Special thanks to Musa, Ramazan and Nazmiye who taught us about natural dyeing and self sufficiency, to the Bozyak brothers who enthused us with the Dobag Project and to Musa and Saliha in Anamur with whom we have shared so many laughs and so many meals around the “sofra”. 

 

And then in Indonesia – I’ve been going back for 33 years now, and parts of Java have the familiarity of home. It’s always the same – I start each visit appalled by the poverty and the degradation of the environment and end up charmed by the kindness and tolerance of the people, envious of the strength of their communities and entranced by the culture.
In Indonesia, I have to thank numerous men and women making incredible batik and ikat textiles who have smiled and answered my questions or just allowed me to sit and watch. Thanks to Hani, and Nia and Agus and all the guys at the “Indonesia” and the Duta.

But especially Tono, a becak (bicycle rickshaw) driver, our first “fixer”  who packed thousands of cantings into hundreds of boxes, talked Indonesian politics with us when it was not safe to do so, found lovely ladies to take care of our boys when they were little, came with us to puppet show “all-nighters” and introduced us to dozens of knowledgeable people. And then the inestimable Susi, his replacement, who lets me hang out at her house, lends me her bike, finds cake, sorts out my Indonesian sim card, takes me round the city on the back of her motorbike and performs a hundred little kindnesses and huge favours I couldn’t do without.

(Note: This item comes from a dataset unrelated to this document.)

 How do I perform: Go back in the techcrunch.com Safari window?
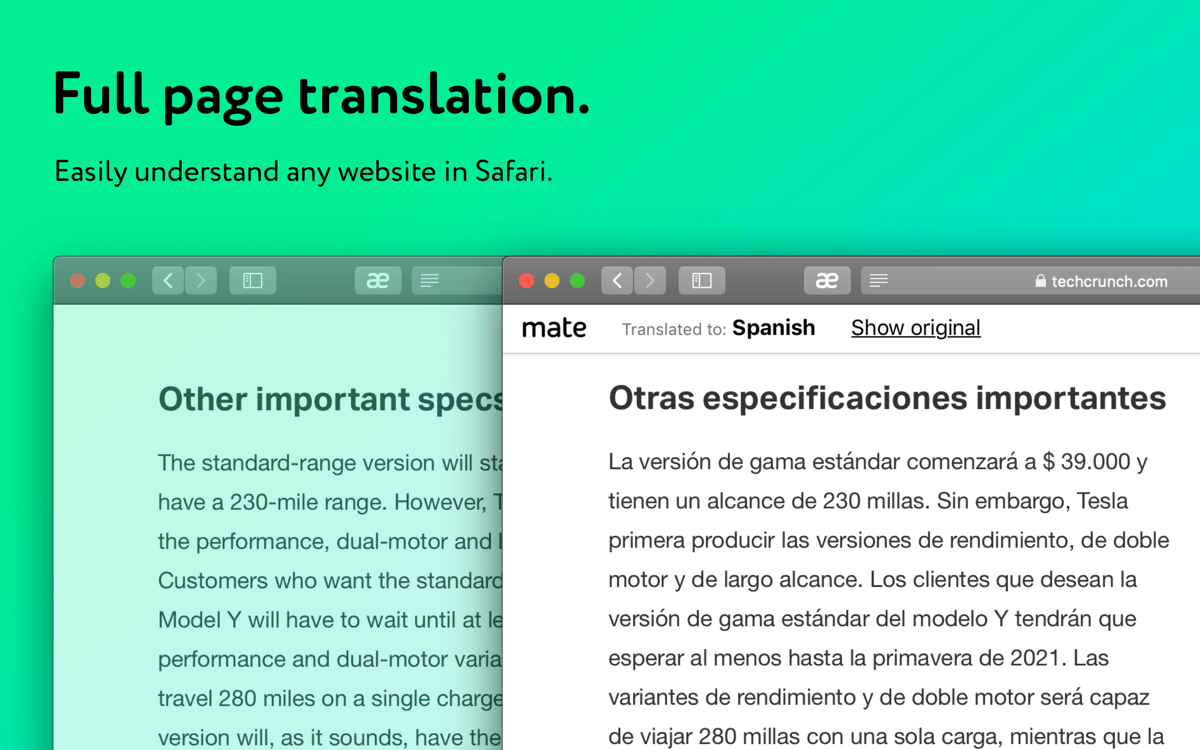click(617, 281)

And finally Northern Thailand. I spend more and more time there nowadays and even then never want to leave. So many people to thank and appreciate: the women who give massages at the temple round the corner; Mr and Mrs Beer who hire us bikes, motorbikes and cars and stay cheerful in spite of having to deal with hundreds of us dumb foreigners every week; Panee and her family the best indigo dyers in Phrae; Ray in Chiang Mai who posts stuff to me when I run out; Nui who always makes sure I get a bed no matter what time I turn up; the girls at the Post Office who look after us every year, manage to clear a space for us in their tiny office, and stay cheerful in spite of having to answer the same dumb questions to a constant stream of us foreigners every week; H’mong headman Win and his wife who have made us welcome so many times in their village in the Mae Sa valley, and never forgetting Poo and her little group of tailors who make my garments and manage, no matter what I throw at them, to get them all finished on my very last day.

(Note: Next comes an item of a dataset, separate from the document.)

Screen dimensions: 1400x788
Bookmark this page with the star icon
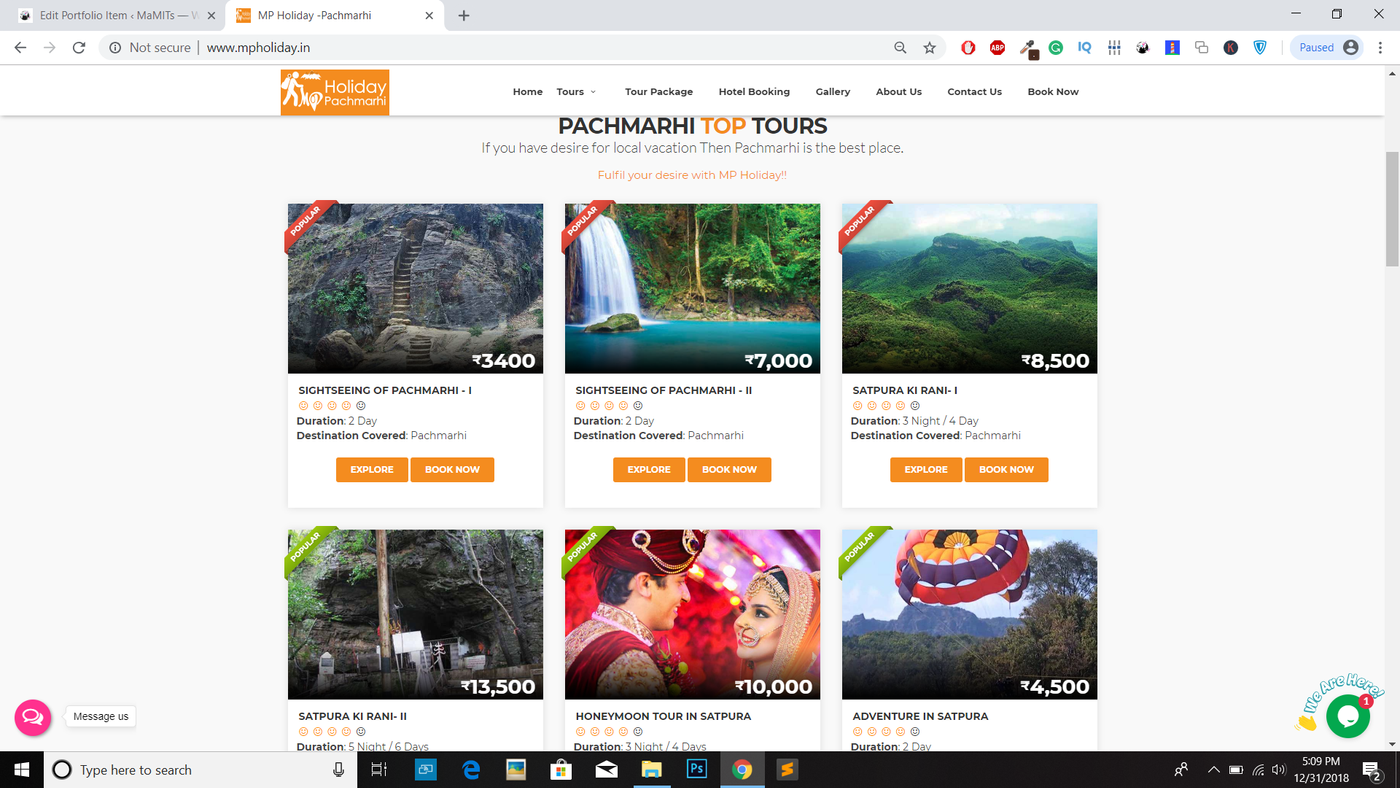pyautogui.click(x=929, y=47)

Of course we’re all different – I LOVE that we’re different. I make my living by talking about, learning about and trading in the things that make us different. It’s spine tingling to hear the call to prayer at daybreak or monks chanting through the night, to come across a group of tribal women in full regalia, or witness strange and exotic ceremonies.
What’s surprising is just how similar our hopes and dreams, fears and concerns are.
I think its time we in Britain got over ourselves and started thanking our Lucky Stars!
If we believe Britain is overcrowded, try Java (145 million on an island roughly the size of Britain). If we’re worried that our culture is being taken over, spend a couple of days in Bali or the old city in Chiang Mai, or on Phuket or Koh Samui, for goodness sake. If we’re concerned about refugees, try the camps in southern Turkey or the Thai-Burmese border.
What the referendum result has shown though, is that we live in a country of great inequalities. If anything comes out of this to address that, then there may be some good come of it!

Advertisements

Read Full Post »

Northern Java, Indonesia

megamendung (422x640)

The famous “megamendung” storm clouds design

Jim and I got off the plane in Jakarta and straight into the familiar sweaty heat and humidity of Java. Oh joy, we are literate. After the helpless incomprehension of written Thai, it’s amazing how good it feels to be able to read again. The smells are familiar too; the distinctive whiff of kretek clove cigarettes, verdant, damp vegetation, drains and poverty. We’re out of Jakarta as fast as we can make it, to Gambir Station to catch the train to Cirebon, about about 125 miles east. When the train arrives it has traditional batik designs painted down some of the carriages. Only in Java!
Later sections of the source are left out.